5 building blocks for a startup operating manual
1: define your communication expectations
Every team sits on a scale between async and sync. The most synchronous company will still use email and be async in some parts of their day. And the most async company will also have an occasional meeting.
It’s a balance, so be explicit about yours.
What you need is intentionality:
Are we a team that writes up agendas, context and expectations before meetings? Or do we always rely on the serendipity of real time?
What is our expected communication tools and behaviors?
How do we document decisions?
Create and model behaviors you want in your team. Maybe it’s: Slack does not need immediate replies, Google Doc for decisions, we have one meeting-free week per quarter or one in-person offsite per year. Maybe it's something else unique to you.
2: rituals > random pings
Unstructured teams build calendars full of meetings that accumulate over time. Structured teams build rituals — predictable and purposeful.
Here’s your minimum meeting cadence from issue #5.
Annual offsite → Vision, trust, and focus reset
Monthly all-hands → Transparency, demos, progress
Bi-weekly team syncs → Tactics, blockers, idea exchange
Weekly 1:1s → Personal growth and accountability
You can always add more to it, but start here.

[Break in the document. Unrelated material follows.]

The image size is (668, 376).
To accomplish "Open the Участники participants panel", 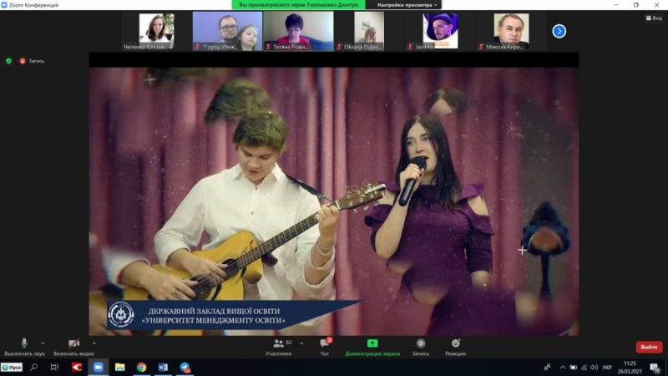I will coord(278,347).
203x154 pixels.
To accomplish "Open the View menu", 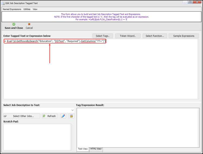I will [x=35, y=9].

3: define what off-cadence meetings are good for
Just because you can jump on a call doesn’t mean you should. But sometimes, you actually should.
Here’s when syncups make sense:
Decisions that need fast back-and-forth or emotional alignment
Feedback that’s nuanced, messy, or personal (think performance reviews)
1:1s that build trust (regular checkins with your manager)
Emergencies where async would delay real consequences (customer issue, bugs, etc.)
4: write the rules of engagement for your tools
Most tools become chaotic because no one defines what they’re for. Here's one flavor of this:
Slack → For day-to-day chatter. Think watercool conversations and quick clarifications. Default: respond in 24 hours.
Email → Legal, external, formal. Treat it like regular mail – slow but important (or spam)
Notion/Google Docs/Whimsical → Source of truth. Projects, decisions, documentation
Loom → Use for async demos and context sharing
Calls → Reserved for emergencies, decision-making, feedback sharing or 1:1 trust-building.
Every tool should have an assumed response time, don’t shy away from defining them.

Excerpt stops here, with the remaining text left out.